ASSIGNMENT.
Reproduce the entries word for word, from the first line through the line containing "The image size is (2328, 1334).", including that line.

Data entries
------------------------------

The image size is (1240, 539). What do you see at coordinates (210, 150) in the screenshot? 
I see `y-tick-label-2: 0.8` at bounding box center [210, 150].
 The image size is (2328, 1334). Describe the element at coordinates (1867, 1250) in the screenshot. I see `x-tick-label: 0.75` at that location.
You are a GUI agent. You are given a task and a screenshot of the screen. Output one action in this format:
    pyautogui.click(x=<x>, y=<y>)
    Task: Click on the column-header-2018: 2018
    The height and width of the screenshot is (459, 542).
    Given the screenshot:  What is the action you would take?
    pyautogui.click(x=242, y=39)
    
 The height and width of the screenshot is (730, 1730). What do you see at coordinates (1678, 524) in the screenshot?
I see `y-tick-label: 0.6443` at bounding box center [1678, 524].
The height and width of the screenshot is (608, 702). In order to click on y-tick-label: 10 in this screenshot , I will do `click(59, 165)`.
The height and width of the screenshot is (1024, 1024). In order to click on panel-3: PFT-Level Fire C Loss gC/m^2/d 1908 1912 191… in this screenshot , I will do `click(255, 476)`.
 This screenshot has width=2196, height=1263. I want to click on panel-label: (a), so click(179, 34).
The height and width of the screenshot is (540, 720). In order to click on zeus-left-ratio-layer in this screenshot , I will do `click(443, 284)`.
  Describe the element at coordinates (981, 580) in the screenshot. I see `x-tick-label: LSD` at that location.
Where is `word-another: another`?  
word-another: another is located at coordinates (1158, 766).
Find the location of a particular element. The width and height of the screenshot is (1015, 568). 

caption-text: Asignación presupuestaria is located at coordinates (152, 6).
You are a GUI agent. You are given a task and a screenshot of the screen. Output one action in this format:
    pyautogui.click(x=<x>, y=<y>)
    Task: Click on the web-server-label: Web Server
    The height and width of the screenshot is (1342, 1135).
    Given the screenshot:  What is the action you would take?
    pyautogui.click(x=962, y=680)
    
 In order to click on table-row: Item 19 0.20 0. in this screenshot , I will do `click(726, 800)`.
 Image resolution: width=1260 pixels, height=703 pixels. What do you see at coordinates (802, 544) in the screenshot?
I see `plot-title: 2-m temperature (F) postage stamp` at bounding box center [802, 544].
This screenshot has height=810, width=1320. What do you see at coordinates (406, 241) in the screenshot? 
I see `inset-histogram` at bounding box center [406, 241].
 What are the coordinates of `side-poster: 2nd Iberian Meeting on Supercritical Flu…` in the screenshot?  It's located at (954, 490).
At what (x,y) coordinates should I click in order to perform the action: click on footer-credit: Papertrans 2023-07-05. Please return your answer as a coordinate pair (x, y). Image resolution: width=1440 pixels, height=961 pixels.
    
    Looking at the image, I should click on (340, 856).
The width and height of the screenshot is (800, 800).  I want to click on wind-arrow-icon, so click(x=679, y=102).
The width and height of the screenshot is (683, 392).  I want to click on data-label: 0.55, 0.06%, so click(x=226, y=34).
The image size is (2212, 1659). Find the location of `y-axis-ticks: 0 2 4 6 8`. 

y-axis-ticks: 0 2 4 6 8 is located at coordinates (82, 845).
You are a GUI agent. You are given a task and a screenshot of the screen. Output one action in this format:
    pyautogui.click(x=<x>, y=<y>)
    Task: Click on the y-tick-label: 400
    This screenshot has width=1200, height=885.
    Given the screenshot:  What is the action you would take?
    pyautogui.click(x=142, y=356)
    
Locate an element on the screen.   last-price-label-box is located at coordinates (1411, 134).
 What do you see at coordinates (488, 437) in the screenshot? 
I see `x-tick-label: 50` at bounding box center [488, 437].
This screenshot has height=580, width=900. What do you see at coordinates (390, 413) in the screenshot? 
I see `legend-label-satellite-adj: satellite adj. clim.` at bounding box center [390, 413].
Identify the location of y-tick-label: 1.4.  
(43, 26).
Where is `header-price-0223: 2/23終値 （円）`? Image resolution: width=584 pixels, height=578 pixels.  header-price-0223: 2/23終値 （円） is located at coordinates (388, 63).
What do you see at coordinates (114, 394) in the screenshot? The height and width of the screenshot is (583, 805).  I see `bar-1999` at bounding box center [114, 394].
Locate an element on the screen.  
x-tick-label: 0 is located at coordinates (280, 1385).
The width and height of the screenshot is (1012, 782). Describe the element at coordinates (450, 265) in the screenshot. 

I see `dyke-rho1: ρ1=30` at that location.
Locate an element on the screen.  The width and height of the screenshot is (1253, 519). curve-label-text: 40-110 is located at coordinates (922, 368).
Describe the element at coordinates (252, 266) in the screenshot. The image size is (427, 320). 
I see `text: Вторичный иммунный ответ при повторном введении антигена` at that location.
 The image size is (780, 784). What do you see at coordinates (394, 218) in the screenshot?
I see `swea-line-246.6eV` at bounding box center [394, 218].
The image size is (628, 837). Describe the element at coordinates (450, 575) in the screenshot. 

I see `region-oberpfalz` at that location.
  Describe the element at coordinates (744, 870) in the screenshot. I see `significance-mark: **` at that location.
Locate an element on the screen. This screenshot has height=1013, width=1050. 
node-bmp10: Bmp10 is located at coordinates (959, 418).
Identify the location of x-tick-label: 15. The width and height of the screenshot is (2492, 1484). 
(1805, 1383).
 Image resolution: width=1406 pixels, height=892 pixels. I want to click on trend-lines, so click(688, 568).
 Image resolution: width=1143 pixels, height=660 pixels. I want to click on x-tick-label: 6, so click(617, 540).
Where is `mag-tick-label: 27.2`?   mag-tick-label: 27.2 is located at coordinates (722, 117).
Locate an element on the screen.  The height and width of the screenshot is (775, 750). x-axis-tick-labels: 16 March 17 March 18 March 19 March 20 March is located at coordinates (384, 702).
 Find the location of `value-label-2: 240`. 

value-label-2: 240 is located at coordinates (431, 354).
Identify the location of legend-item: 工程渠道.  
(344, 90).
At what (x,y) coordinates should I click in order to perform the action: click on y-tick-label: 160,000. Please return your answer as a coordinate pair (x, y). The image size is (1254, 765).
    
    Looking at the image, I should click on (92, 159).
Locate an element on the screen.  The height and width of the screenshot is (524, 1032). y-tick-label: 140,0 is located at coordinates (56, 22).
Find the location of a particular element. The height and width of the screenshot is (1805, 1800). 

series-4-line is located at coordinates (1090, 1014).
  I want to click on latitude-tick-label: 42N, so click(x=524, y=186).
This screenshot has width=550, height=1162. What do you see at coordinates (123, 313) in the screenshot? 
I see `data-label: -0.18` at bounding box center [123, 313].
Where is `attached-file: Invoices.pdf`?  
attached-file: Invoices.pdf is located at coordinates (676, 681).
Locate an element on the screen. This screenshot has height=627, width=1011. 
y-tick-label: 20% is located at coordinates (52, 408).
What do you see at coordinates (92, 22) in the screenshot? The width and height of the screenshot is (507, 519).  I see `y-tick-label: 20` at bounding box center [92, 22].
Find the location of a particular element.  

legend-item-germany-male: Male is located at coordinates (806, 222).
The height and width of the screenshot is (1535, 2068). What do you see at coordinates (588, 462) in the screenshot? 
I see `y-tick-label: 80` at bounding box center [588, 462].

------------------------------

FINISHED EXERCISE.
The image size is (1240, 539). What do you see at coordinates (210, 150) in the screenshot? 
I see `y-tick-label-2: 0.8` at bounding box center [210, 150].
 The image size is (2328, 1334). Describe the element at coordinates (1867, 1250) in the screenshot. I see `x-tick-label: 0.75` at that location.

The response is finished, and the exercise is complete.